» **Tasks to perform**:
(A) Decide whether each statement below agrees with the JSON parsing patch, answering yes or no for each and quoting the words of the text that settle it. (i) The patch adds optional support for C and C++ style comments. (ii) The parsing code stays in the same source file as before. (iii) The patch creates json-parsing.h as a new file.
(B) Carry the JSON parsing patch forward from the point where it stops.
(Beginning of Page extract)
2022-06-22 Thread David Malcolm via Gcc-patches
This patch implements JSON parsing support.

It's based on the parsing parts of the patch I posted here:
  https://gcc.gnu.org/legacy-ml/gcc-patches/2017-08/msg00417.html
with the parsing moved to a separate source file and header, and heavily
rewritten to capture source location information for JSON values.  I also
added optional support for C and C++ style comments, which is extremely
useful in DejaGnu tests.

gcc/ChangeLog:
* Makefile.in (OBJS-libcommon): Add json-parsing.o.
* json-parsing.cc: New file.
* json-parsing.h: New file.
* json.cc (selftest::assert_print_eq): Remove "static".
* json.h (json::array::begin): New.
(json::array::end): New.
(json::array::length): New.
(json::array::get): New.
(is_a_helper ::test): New.
(is_a_helper ::test): New.
(is_a_helper ::test): New.
(is_a_helper ::test): New.
(is_a_helper ::test): New.
(selftest::assert_print_eq): New.
* selftest-run-tests.cc (selftest::run_tests): Call
selftest::json_parser_cc_tests.
* selftest.h (selftest::json_parser_cc_tests): New decl.

Signed-off-by: David Malcolm 
---
 gcc/Makefile.in   |2 +-
 gcc/json-parsing.cc   | 2391 +
 gcc/json-parsing.h|   94 ++
 gcc/json.cc   |2 +-
 gcc/json.h|   59 +-
 gcc/selftest-run-tests.cc |1 +
 gcc/selftest.h|1 +
 7 files changed, 2546 insertions(+), 4 deletions(-)
 create mode 100644 gcc/json-parsing.cc
 create mode 100644 gcc/json-parsing.h

diff --git a/gcc/Makefile.in b/gcc/Makefile.in
index b6dcc45a58a..acdb608f393 100644
--- a/gcc/Makefile.in
+++ b/gcc/Makefile.in
@@ -1735,7 +1735,7 @@ OBJS-libcommon = diagnostic-spec.o diagnostic.o 
diagnostic-color.o \
diagnostic-show-locus.o \
edit-context.o \
pretty-print.o intl.o \
-   json.o \
+   json.o json-parsing.o \
sbitmap.o \
vec.o input.o hash-table.o ggc-none.o memory-block.o \
selftest.o selftest-diagnostic.o sort.o
diff --git a/gcc/json-parsing.cc b/gcc/json-parsing.cc
new file mode 100644
index 000..a8b45bdca33
--- /dev/null
+++ b/gcc/json-parsing.cc
@@ -0,0 +1,2391 @@
+/* JSON parsing
+   Copyright (C) 2017-2022 Free Software Foundation, Inc.
(End of Page extract)
(Beginning of Stored data)
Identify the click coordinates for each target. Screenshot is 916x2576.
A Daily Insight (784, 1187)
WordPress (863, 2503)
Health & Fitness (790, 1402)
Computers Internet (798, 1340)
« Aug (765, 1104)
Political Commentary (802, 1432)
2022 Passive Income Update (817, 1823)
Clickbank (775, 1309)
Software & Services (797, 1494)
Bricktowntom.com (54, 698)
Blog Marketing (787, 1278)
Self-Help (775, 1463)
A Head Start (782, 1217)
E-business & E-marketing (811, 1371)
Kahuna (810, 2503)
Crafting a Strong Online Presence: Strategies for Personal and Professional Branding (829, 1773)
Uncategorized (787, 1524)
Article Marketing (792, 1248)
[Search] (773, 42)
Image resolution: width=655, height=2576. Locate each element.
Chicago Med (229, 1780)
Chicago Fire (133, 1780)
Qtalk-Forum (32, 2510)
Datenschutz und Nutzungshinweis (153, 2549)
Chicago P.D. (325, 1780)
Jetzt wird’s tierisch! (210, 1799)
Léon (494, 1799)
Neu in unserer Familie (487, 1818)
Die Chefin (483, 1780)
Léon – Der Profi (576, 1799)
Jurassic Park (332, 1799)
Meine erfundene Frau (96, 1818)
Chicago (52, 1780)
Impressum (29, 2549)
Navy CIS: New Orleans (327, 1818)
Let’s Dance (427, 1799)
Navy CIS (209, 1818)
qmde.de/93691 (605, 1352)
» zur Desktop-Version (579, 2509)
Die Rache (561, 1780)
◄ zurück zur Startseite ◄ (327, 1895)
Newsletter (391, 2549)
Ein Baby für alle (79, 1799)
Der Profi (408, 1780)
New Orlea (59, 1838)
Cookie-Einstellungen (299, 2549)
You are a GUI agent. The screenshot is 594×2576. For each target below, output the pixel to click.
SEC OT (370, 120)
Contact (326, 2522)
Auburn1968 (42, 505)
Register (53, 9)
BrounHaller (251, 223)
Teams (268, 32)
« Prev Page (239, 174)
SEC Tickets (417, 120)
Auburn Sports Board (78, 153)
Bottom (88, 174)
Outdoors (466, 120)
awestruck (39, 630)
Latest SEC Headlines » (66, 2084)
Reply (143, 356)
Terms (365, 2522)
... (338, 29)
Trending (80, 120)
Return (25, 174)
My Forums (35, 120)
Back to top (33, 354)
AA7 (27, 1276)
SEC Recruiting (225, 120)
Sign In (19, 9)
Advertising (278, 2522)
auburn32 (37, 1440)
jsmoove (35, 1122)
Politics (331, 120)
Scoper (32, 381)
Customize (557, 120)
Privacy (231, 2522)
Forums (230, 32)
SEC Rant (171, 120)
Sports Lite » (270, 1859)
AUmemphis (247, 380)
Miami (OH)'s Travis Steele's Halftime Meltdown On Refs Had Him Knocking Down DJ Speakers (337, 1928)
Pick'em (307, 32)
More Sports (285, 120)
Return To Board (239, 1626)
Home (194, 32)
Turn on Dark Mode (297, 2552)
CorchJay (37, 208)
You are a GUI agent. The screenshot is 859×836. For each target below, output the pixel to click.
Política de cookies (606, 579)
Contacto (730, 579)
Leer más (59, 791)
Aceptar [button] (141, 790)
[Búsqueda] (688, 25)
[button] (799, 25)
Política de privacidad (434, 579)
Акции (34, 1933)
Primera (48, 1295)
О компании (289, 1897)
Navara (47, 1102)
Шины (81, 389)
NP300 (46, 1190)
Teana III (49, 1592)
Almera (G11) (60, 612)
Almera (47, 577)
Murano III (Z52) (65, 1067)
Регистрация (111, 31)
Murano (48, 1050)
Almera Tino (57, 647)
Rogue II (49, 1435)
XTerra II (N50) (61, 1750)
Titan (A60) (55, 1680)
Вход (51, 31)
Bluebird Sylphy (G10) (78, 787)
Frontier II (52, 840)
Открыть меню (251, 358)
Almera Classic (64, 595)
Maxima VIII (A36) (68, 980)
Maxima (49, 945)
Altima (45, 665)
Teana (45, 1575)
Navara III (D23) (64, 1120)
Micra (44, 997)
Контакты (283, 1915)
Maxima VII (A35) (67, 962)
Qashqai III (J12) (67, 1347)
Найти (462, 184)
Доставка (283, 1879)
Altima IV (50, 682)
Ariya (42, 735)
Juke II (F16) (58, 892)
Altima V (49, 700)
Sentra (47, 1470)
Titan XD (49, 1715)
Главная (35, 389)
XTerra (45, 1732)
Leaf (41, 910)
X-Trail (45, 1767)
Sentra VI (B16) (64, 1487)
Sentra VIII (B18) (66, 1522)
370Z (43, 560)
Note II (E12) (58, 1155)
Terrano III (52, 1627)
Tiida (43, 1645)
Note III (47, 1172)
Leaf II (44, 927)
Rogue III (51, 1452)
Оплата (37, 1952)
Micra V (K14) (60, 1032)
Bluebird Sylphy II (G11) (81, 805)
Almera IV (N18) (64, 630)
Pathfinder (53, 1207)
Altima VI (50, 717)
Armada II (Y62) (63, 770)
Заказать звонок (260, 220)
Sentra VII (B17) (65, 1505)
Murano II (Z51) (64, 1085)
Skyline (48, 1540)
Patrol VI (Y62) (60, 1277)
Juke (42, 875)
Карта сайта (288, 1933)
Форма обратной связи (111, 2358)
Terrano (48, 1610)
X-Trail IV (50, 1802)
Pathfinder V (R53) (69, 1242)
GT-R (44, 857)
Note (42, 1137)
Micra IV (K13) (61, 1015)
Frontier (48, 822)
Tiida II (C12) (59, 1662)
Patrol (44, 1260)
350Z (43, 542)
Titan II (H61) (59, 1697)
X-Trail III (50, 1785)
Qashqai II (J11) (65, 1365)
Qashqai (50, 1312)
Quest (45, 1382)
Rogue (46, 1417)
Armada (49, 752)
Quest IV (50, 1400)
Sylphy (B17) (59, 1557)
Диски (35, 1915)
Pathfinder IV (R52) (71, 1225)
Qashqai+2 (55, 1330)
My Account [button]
(End of Stored data)
» **Answers to this exercise**:
(A)
(i) Yes: "I also added optional support for C and C++ style comments"
(ii) No: "with the parsing moved to a separate source file and header"
(iii) Yes: "* json-parsing.h: New file."

(B)
+   Contributed by David Malcolm .
+
+This file is part of GCC.
+
+GCC is free software; you can redistribute it and/or modify it under
+the terms of the GNU General Public License as published by the Free
+Software Foundation; either version 3, or (at your option) any later
+version.
+
+GCC is distributed in the hope that it will be useful, but WITHOUT ANY
+WARRANTY; without even the implied warranty of MERCHANTABILITY or
+FITNESS FOR A PARTICULAR PURPOSE.  See the GNU General Public License
+for more details.
+
+You should have received a copy of the GNU General Public License
+along with GCC; see the file COPYING3.  If not see
+.  */
+
+#include "config.h"
+#include "system.h"
+#include "coretypes.h"
+#include "json-parsing.h"
+#include "pretty-print.h"
+#include "math.h"
+#include "selftest.h"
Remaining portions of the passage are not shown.